## The exercise:
Print each of the records below back word for word, changing nothing.

Data entries:
## Begin
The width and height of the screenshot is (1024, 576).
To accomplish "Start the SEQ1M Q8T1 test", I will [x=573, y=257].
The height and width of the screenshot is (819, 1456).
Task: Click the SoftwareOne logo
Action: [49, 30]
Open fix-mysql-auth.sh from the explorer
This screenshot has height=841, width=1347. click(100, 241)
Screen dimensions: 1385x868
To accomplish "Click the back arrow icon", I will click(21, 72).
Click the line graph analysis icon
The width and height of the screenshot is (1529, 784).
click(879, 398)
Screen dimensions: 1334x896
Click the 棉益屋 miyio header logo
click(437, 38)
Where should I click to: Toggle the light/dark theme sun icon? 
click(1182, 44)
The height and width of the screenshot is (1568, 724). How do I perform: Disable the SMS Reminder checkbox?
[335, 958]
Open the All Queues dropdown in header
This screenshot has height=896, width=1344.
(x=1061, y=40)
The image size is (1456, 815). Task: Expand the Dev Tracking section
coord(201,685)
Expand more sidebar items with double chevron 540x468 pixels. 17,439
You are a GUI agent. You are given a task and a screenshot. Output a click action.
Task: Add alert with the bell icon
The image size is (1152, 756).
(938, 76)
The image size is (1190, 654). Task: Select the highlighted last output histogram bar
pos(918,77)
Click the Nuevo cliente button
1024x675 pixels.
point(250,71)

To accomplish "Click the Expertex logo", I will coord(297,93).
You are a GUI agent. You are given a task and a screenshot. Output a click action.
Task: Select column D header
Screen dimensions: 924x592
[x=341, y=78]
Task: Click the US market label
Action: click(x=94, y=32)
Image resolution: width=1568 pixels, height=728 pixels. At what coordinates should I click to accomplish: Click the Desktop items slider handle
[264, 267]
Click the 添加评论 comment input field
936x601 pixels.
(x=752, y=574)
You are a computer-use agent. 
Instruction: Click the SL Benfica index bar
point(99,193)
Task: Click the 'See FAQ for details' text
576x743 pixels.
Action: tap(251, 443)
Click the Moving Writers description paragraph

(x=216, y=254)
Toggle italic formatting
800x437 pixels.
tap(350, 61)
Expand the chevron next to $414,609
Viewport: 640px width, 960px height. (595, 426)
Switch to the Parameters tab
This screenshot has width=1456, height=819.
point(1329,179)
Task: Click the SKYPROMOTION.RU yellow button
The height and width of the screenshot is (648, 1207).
## End
## Answer to the task:
The width and height of the screenshot is (1024, 576).
To accomplish "Start the SEQ1M Q8T1 test", I will [x=573, y=257].
The height and width of the screenshot is (819, 1456).
Task: Click the SoftwareOne logo
Action: [49, 30]
Open fix-mysql-auth.sh from the explorer
This screenshot has height=841, width=1347. click(100, 241)
Screen dimensions: 1385x868
To accomplish "Click the back arrow icon", I will click(21, 72).
Click the line graph analysis icon
The width and height of the screenshot is (1529, 784).
click(879, 398)
Screen dimensions: 1334x896
Click the 棉益屋 miyio header logo
click(437, 38)
Where should I click to: Toggle the light/dark theme sun icon? 
click(1182, 44)
The height and width of the screenshot is (1568, 724). How do I perform: Disable the SMS Reminder checkbox?
[335, 958]
Open the All Queues dropdown in header
This screenshot has height=896, width=1344.
(x=1061, y=40)
The image size is (1456, 815). Task: Expand the Dev Tracking section
coord(201,685)
Expand more sidebar items with double chevron 540x468 pixels. 17,439
You are a GUI agent. You are given a task and a screenshot. Output a click action.
Task: Add alert with the bell icon
The image size is (1152, 756).
(938, 76)
The image size is (1190, 654). Task: Select the highlighted last output histogram bar
pos(918,77)
Click the Nuevo cliente button
1024x675 pixels.
point(250,71)

To accomplish "Click the Expertex logo", I will coord(297,93).
You are a GUI agent. You are given a task and a screenshot. Output a click action.
Task: Select column D header
Screen dimensions: 924x592
[x=341, y=78]
Task: Click the US market label
Action: click(x=94, y=32)
Image resolution: width=1568 pixels, height=728 pixels. At what coordinates should I click to accomplish: Click the Desktop items slider handle
[264, 267]
Click the 添加评论 comment input field
936x601 pixels.
(x=752, y=574)
You are a computer-use agent. 
Instruction: Click the SL Benfica index bar
point(99,193)
Task: Click the 'See FAQ for details' text
576x743 pixels.
Action: tap(251, 443)
Click the Moving Writers description paragraph

(x=216, y=254)
Toggle italic formatting
800x437 pixels.
tap(350, 61)
Expand the chevron next to $414,609
Viewport: 640px width, 960px height. (595, 426)
Switch to the Parameters tab
This screenshot has width=1456, height=819.
point(1329,179)
Task: Click the SKYPROMOTION.RU yellow button
The height and width of the screenshot is (648, 1207).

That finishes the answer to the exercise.